The objective of our research is to enhance the PV production forecasting through a classification-only approach, aiming to improve accuracy and reliability. The methodology proposes the development of a data-driven power output classifier model, harnessing the classification capabilities of the XGBoost ensemble algorithm [26]. The proposed model is trained on historical datasets acquired from a test-bench PV system and a utility scale system located in University of Cyprus and in Nicosia, Cyprus respectively, with a training dataset spanning 2 years (1-year for training and 1-year for testing).

The proposed methodology categorizes daily 30-min profiles based on forecasted, GHI, Gi and PAC into distinct classes. Functioning as a dictionary, it assigns newly arrived day-ahead forecasted GHI to specific classes and predicts the corresponding forecasted PAC. The proposed methodology internally associates the measured Gi and PAC, facilitating the construction of predefined classes and, ultimately, the assignment of the appropriate class to the input parameter, which is the forecasted GHI. This classification-based forecasting approach enables the proposed model to deliver precise PV power generation forecasts by interpreting weather and irradiance conditions into specific classes with predefined 30-minute intervals. In addition, the dictionary serves as a lookup table enabling the model to find the representative class for a given forecasted GHI. By associating each class with an irradiance conditions, the dictionary aids in classifying the input parameter accurately.
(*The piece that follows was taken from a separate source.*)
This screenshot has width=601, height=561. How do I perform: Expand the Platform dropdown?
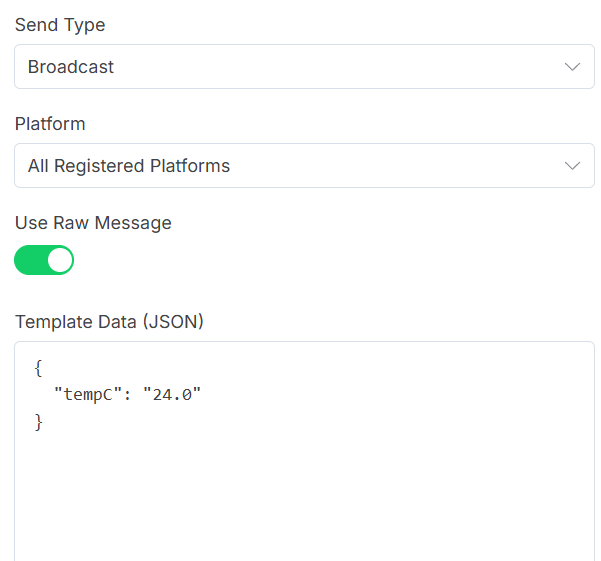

The evaluation procedure utilizes predefined metrics, including the normalized root mean square error (nRMSE) and mean absolute percentage error (MAPE), to assess the accuracy and dependability of the forecasts. By comparing the forecasted PV power output to actual measurements, we determine the model's accuracy. Additionally, a comprehensive analysis was conducted to evaluate the model's performance under various sky conditions, employing the clearness index (kt).
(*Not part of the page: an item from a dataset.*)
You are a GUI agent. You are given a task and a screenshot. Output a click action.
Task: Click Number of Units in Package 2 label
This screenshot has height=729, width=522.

It's important to note that ramp rate analysis is not required in the proposed methodology. This is because a regression problem is addressed using a classification-only approach. The data constructed classes based on historical observations, and therefore, traditional ramp rate analysis, which is usually relevant to shorter timescales, is not a part of the proposed methodology.

Figure 1 demonstrates the architectural design of the proposed methodology.

The development of the unsupervised classification-only day-ahead PV power production forecasting model followed a structured approach, encompassing several key stages to ensure data integrity and model reliability. It commenced with a rigorous data quality assurance process, validating historical data sources, including NWP data, weather measurements, and PV power production records, which are fundamental model parameters. Subsequently, a data-driven machine learning model was tailored to discern patterns and classify daily profiles based on historical data, forming distinct classes. Further categorization based on the clearness index allowed for the classification of days according to irradiance levels, providing additional insights into weather conditions. Lastly, a comprehensive performance evaluation assessed the model's accuracy by comparing its forecasts to actual PV power production, thus confirming the reliability and effectiveness of the forecasting methodology. Together, these stages ensured the development of a robust and validated classification-based approach for day-ahead PV power production forecasting.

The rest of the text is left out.